› bieżące
20:28 / 08.08.2013

Prezydent Wilk mógł unieważnić przetarg na witacze i billboardy

Prezydent Wilk mógł unieważnić przetarg na witacze i billboardy

fot. UM Elbląg

Nie jest prawdą, że prezydent Jerzy Wilk musiał rozstrzygnąć przetarg na wykonanie sześciu witaczy i czterech billboardów miasta. Za to zlecenie z budżetu Elbląga firma z Białegostoku zainkasuje 180 tys. zł. Urzędnicy w TVN24 tłumaczą, że nie mogli już odwołać przetargu.

Nie jest to jednak prawdą. Przetarg mógł zostać unieważniony. Przypomnijmy, że już w kwietniu bieżącego roku po raz pierwszy UM ogłosił przetarg na dostarczenie czterech billboardów i sześciu witaczy, które będą umieszczone przy drogach wjazdowych do Elbląga. Pod koniec maja przetarg został unieważniony, ponieważ złożone oferty okazały się zbyt drogie dla miasta.

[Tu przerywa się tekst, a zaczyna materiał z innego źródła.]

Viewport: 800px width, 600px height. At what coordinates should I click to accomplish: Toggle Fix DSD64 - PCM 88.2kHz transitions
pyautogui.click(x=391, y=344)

O unieważnieniu przetargu zdecydował komisarz Marek Bojarski. Do końca lipca obowiązywał już jednak kolejny konkurs, który na początku sierpnia br. został rozstrzygnięty. Zamówienia udzielono firmie z Białegostoku. Za tą decyzją stała już administracja prezydenta Jerzego Wilka. Jak czytamy w Biuletynie Informacji Publicznej Urzędu Miejskiego w Elblągu, w ramach ogłoszonego w lipcu przetargu wpłynęły oferty pięciu firm. Miasto dokonało wyboru najkorzystniejszej pod względem ceny, gdyż takie były założenia przetargu. Realizacją zamówienia zajmie się firma STUDIO PLUS S.C. D.S. WISZENKO, N.WISZENKO z Białegostoku.

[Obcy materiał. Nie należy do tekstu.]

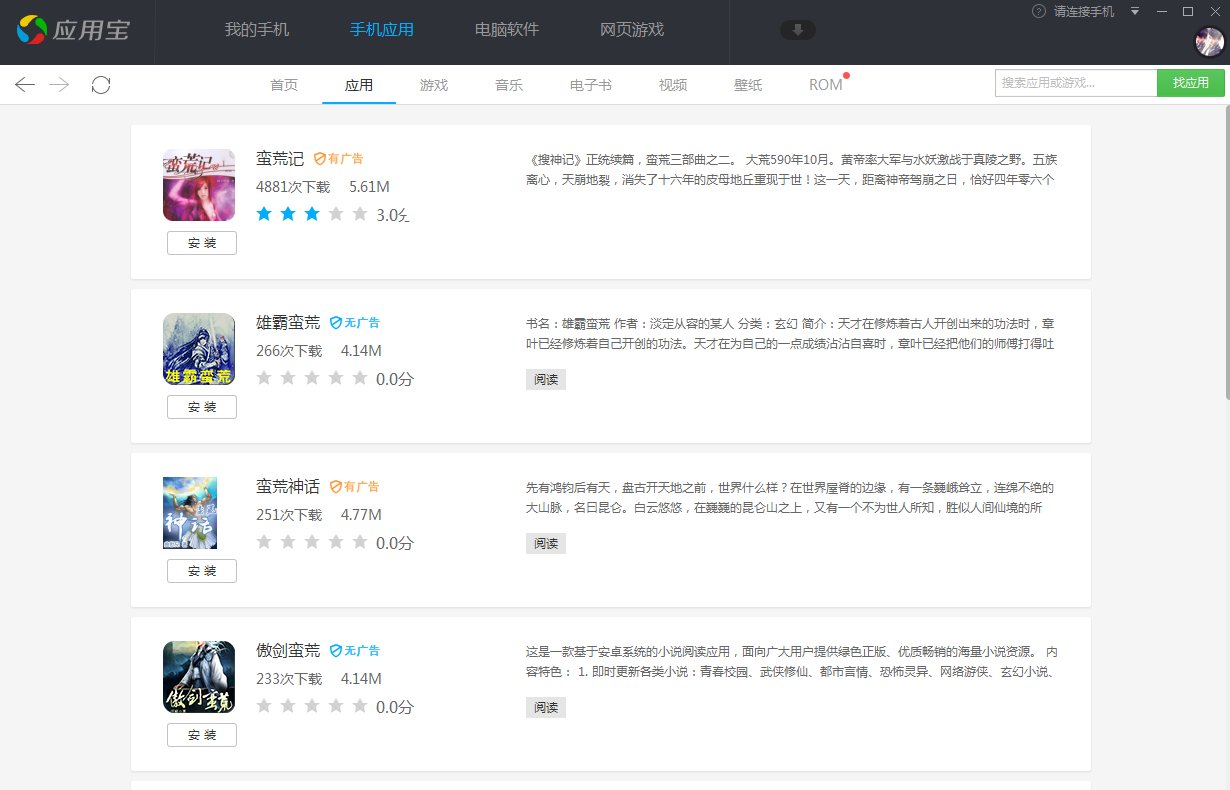
Task: Click 阅读 button for 雄霸蛮荒
Action: pos(546,379)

- Kwota, za jaką zostaną wykonane witacze i billboardy to 179.297,10 zł brutto - dodaje Monika Borzdyńska z biura prasowego Urzędu Miejskiego w Elblągu.

Sprawę opisał portal TVN24, w kontekście zapowiedzi prezydenta miasta o potrzebie szukania oszczędności. Monika Borzdyńska z biura prasowego Urzędu Miejskiego tak tłumaczyła decyzję: - To nie nasza decyzja. Zamówienie zostało rozpisane 13 czerwca, czyli jeszcze za poprzedniej władzy. 5 sierpnia przetarg został rozstrzygnięty, nie można było się z tego wycofać - wyjaśnia Monika Borzdyńska, rzecznik prezydenta Elbląga. - Gdyby prezydent Wilk mógł decydować, to na pewno nie wydałby takiej sumy na promocję miasta w momencie, kiedy i tak stawiamy na oszczędności - dodaje.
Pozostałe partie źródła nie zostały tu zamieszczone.